A local installation helps you learn some of the Pachyderm basics and experiment. It is not designed to be a production environment.

This guide walks you through the steps to install Pachyderm on macOS®, Linux®, or Microsoft® Windows®.

To install Pachyderm on Windows, take a look at Deploy Pachyderm on Windows first.

We offer two ways to deploy Pachyderm on a local Kubernetes cluster.

  • The first uses Pachyderm's client pachctl and the command pachctl deploy local.
  • The second uses the deployment tool Helm.

Info

  • Helm support in Pachyderm is a beta release. See our supported releases documentation for details.
  • pachctl deploy local is designed for a single-node cluster. This cluster uses local storage on disk and does not create a PersistentVolume (PV). If you want to deploy a production multi-node cluster, follow the instructions for your cloud provider or on-prem installation as described in Deploy Pachyderm. New Kubernetes nodes cannot be added to this single-node cluster.
  • Pachyderm supports the Docker runtime only. If you want to deploy Pachyderm on a system that uses another container runtime, ask for advice in our Slack channel.

Prerequisites

Before you deploy Pachyderm, make sure that you have installed:

Using Minikube

On your local machine, you can run Pachyderm in a minikube virtual machine. Minikube is a tool that creates a single-node Kubernetes cluster. This limited installation is sufficient to try basic Pachyderm functionality and complete the Beginner Tutorial.

To configure Minikube, follow these steps:

  1. Install minikube and VirtualBox in your operating system as described in the Kubernetes documentation.
  2. Install kubectl.
  3. Start minikube:

    minikube start
    

Note

Any time you want to stop and restart Pachyderm, run minikube delete and minikube start.
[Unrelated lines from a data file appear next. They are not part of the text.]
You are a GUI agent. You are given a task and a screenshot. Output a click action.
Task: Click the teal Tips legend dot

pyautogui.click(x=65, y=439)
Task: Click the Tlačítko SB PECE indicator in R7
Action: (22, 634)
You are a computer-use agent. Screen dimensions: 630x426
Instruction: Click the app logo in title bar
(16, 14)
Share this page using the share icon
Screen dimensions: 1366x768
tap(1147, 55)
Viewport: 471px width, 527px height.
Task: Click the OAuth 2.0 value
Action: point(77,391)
Minikube is not meant to be a production environment and does not handle being restarted well without a full wipe.

Using Kubernetes on Docker Desktop

If you are using Minikube, skip this section.

You can use Kubernetes on Docker Desktop instead of Minikube on macOS or Linux by following these steps:

  1. In the Docker Desktop Preferences, enable Kubernetes: Docker Desktop Enable K8s

  2. From the command prompt, confirm that Kubernetes is running:

    kubectl get all
    
    NAME                 TYPE        CLUSTER-IP   EXTERNAL-IP   PORT(S)   AGE
    service/kubernetes   ClusterIP   10.96.0.1    <none>        443/TCP   56d
    

  3. To reset your Kubernetes cluster that runs on Docker Desktop, click the Reset Kubernetes cluster button. See image above.

Install pachctl

pachctl is a command-line tool that you can use to interact with a Pachyderm cluster in your terminal.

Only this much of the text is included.